Всего несколько минут назад он имел дело с уверенным в себе мужчиной, обладающим острым умом и недюжинной силой воли.
С человеком, вращающимся в высшем обществе, обладающим обширными знаниями и безупречными манерами.
А сейчас перед ним был настоящий комок нервов, марионетка в руках обезумевшего кукловода, с судорожно подергивающимся бледным лицом и мутными глазами.
Латыш смеялся! Но, продолжая смеяться и бесцельно бродить по комнате, он как будто к чему-то прислушивался, наклоняя голову, словно пытался услышать что-то у себя под ногами.
А внизу находился номер Мортимера.
– Все было отлично придумано! – хрипло выкрикнул Латыш. – И вы бы ничего не поняли! Только случайность, говорю вам, скорее, даже цепь случайностей!
Он уперся в стену и остался стоять, прислонившись к ней спиной и чуть съехав набок; лицо его исказила гримаса боли, ведь от этого ненормального опьянения, граничащего с отравлением, у него, должно быть, раскалывалась голова.
– Ну же… Попробуйте угадать, пока еще не поздно, какой я Петерс? На вашем языке имя «Петерс» похоже на слово «шут», не так ли?
Зрелище было одновременно отвратительным и грустным, комичным и невыносимым. И с каждой секундой опьянение лишь усиливалось.
– Странно, что они не идут! Но они придут! И тогда… Ну же! Угадайте! Какой Петерс?..
Внезапно его поведение изменилось: он обхватил голову обеими руками, и на его лице отразилось физическое страдание.
– Вы никогда не поймете… История двух Петерсов… Так похоже на Каина и Авеля… Вы, должно быть, католик. А в нашей стране все протестанты, не расстаются с Библией. Но все напрасно… Я-то уверен, что Каин был добрым и доверчивым малым. А вот Авель…
В коридоре послышались шаги. Дверь распахнулась.
Мегрэ был настолько взволнован, что с силой сжал трубку зубами.
Ведь в номер вошел Мортимер собственной персоной, в меховом пальто, с оживленным лицом человека, который только что вкусно пообедал в хорошей компании.
Его окружал легкий аромат ликера и сигар.

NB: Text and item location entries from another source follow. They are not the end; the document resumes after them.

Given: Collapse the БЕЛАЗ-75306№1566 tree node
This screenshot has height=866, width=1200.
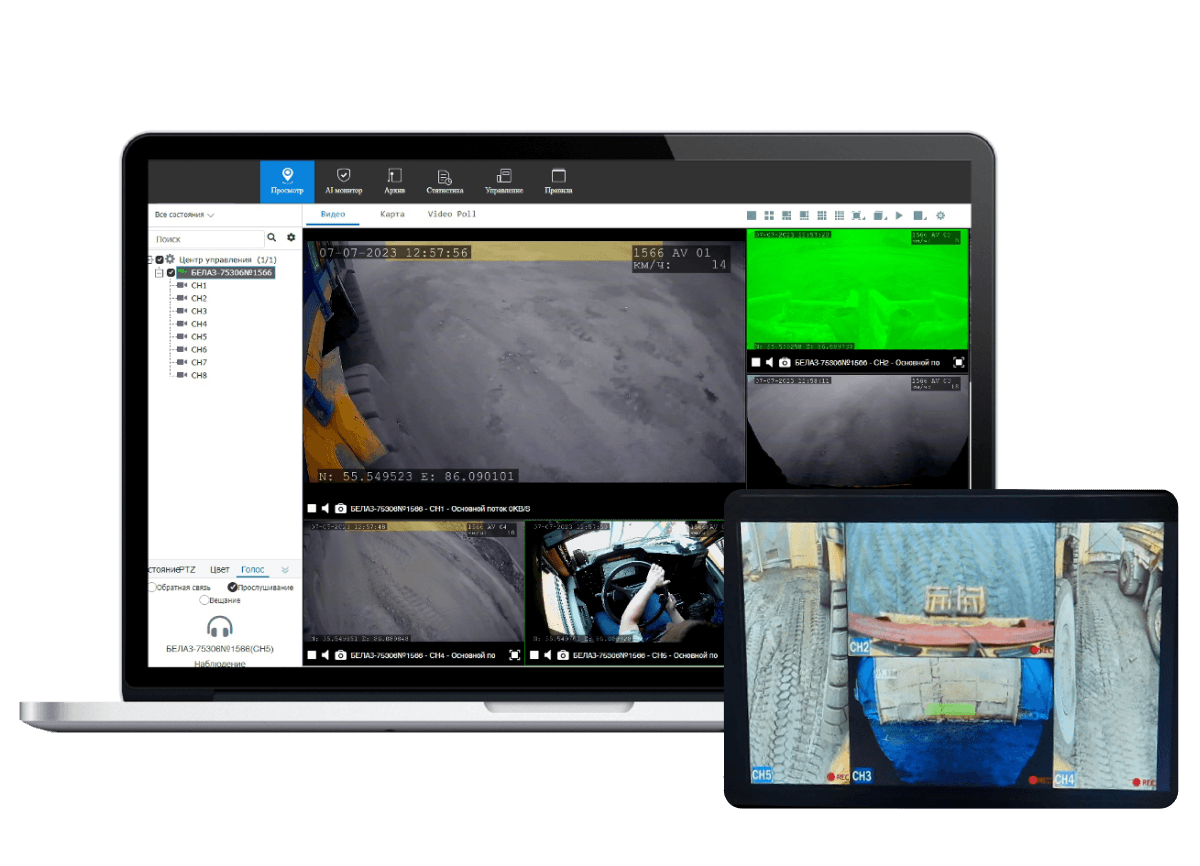Looking at the screenshot, I should click(x=158, y=272).
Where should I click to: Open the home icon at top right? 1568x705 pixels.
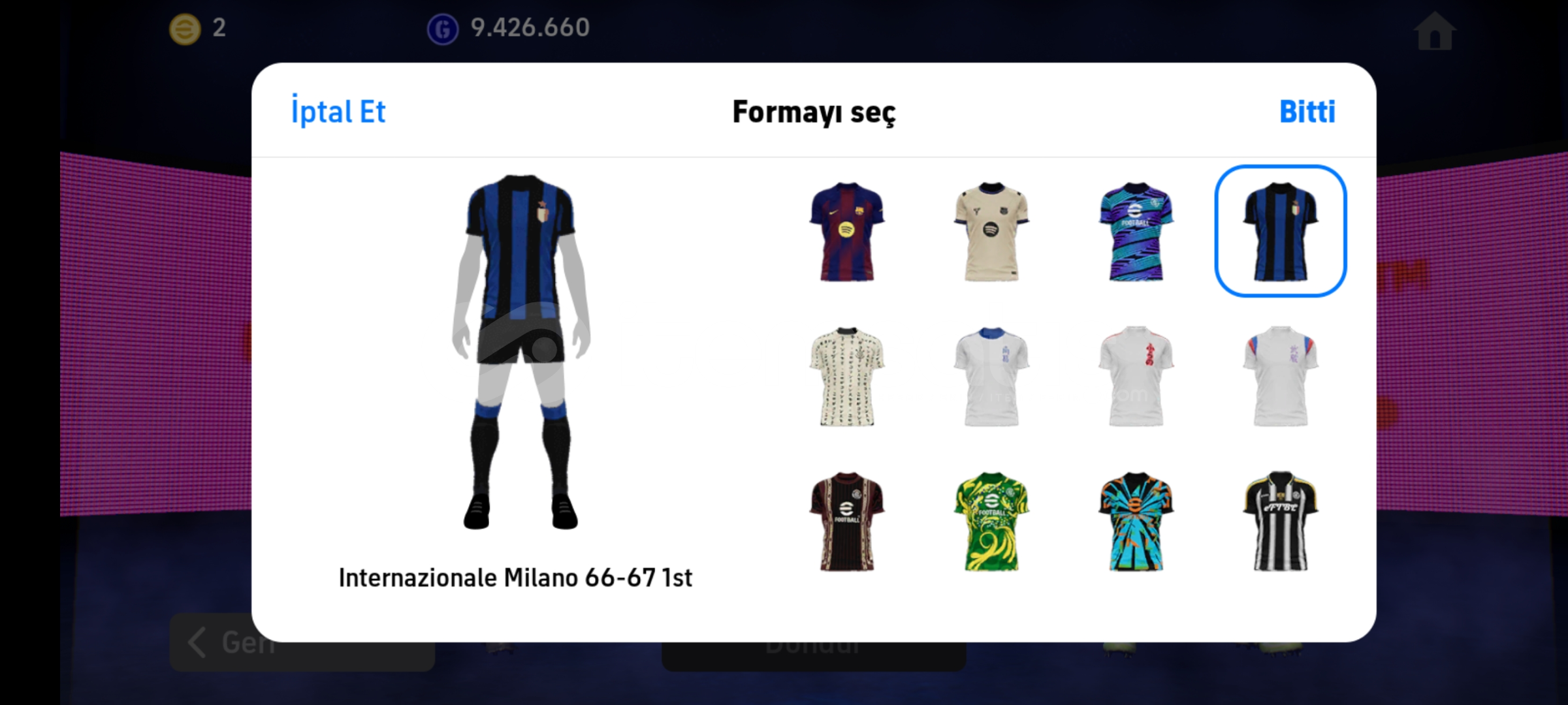pyautogui.click(x=1435, y=31)
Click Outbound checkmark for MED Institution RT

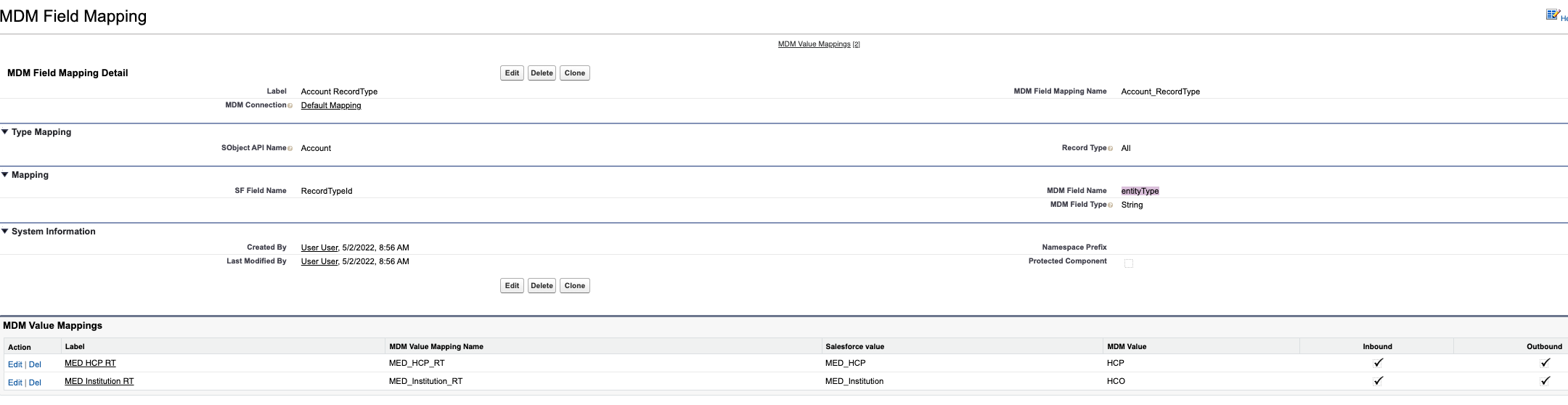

Не успел он ступить в гостиную, как выражение его лица изменилось. Он резко побледнел. Мегрэ заметил некую асимметрию, трудно поддающуюся определению, которая придавала лицу американца выражение какой-то растерянности.
Чувствовалось, что он только что вошел в здание. Складки его одежды еще хранили запах улицы.
Представление разворачивалось с двух сторон сразу. И комиссар не мог видеть всего.
Он больше смотрел на Латыша, который, успокоившись, пытался вновь обрести ясность мысли. Но было уже поздно. Доза оказалась слишком велика. Он сам это чувствовал и в отчаянном усилии напрягал свою волю.
Гримасы на его лице сменяли друг друга. Должно быть, он видел людей и предметы сквозь искажающую пелену тумана. Отпустив столик, он чуть было не упал, но каким-то чудом удержал равновесие, опустившись до почти критической точки.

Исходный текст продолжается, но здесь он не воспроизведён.